If you're concerned about security, either use:
database views
Oracle column priviledges
provide mapping files and forbid their modification by developpers
Using Hibenate with Stored Procedures is a certain overlap. As you for example need to write astored procedure for INSERT, UPDATE, DELETE and SELECT, Hibernate provides an easiest way to interract with with relational database objects by mappings them into metadata files like you mentioned person.hbm.xml.
Yes, the use of stored procedure wil require you to write these metadata files anyway. A stored procedure will not replace the Hibernate mappings. Those mapping only tell Hibernate how to persist your object-oriented model to the database. A great thing about Hibernate is that you may even, if needed, generate you database model from your JAVA code through the schema generation tool.
As for the stored procedures, one recommended way is to configure your stored procedures as named queries from within the configuration file.
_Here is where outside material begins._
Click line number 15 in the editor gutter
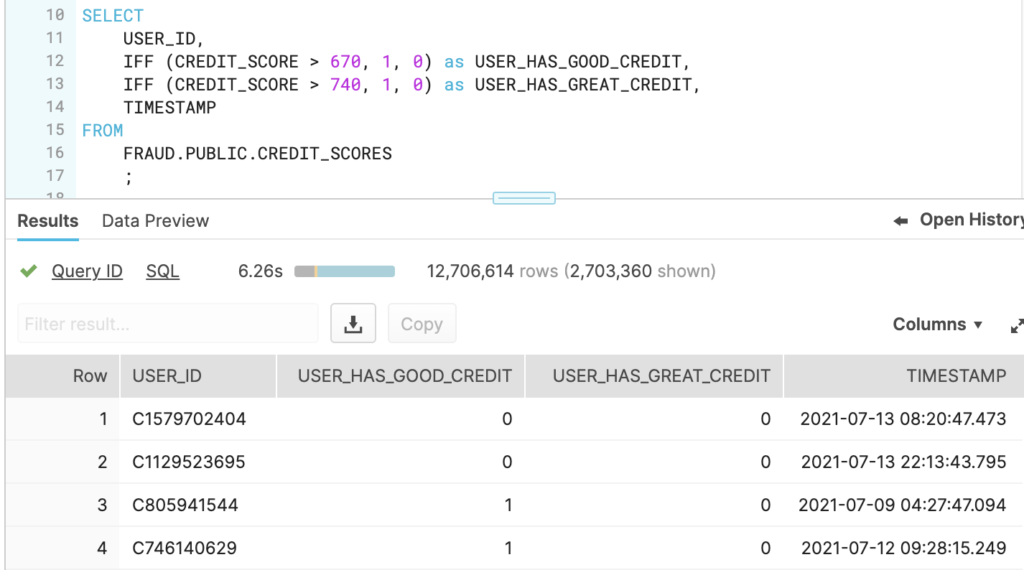1024x570 pixels. tap(55, 130)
This, however, makes you miss the better potential, in my opinion, of Hibernate.
Does this answer your question? Do you need further explanations?
It is possible to use native-sql and to use stored procedure for querying (with limiations/rules). But, as written in the documentation:
Stored procedures currently only return scalars and entities. <return-join> and <load-collection> are not supported.
So if you want to work with non-managed entities (i.e. not scalars in an Object[]), you'll have to apply a ResultTransformer in the code.
But at the end, if you want to hide the database to developers, if you don't want to map objects to tables, if you don't want to work with associations, if you don't want to use HQL, if you don't want to use an OO approach, then I really wonder why you want to use Hibernate. You'd better use raw JDBC (with Spring for example) or maybe a data-mapper like iBATIS.
You can map the database fields in a result set to an object in hibernate: the documentation explains how.
The idea of Hibernate is to fill the object-relational gap. With the stored procedures (which I can't guess since you haven't told anything about them) you can't get objects from database. You still get rows.
Hiding the database columns from developers sounds like a bad practice to me. Hiding them from the application is perhaps what you want, and you achieve that with the metadata file.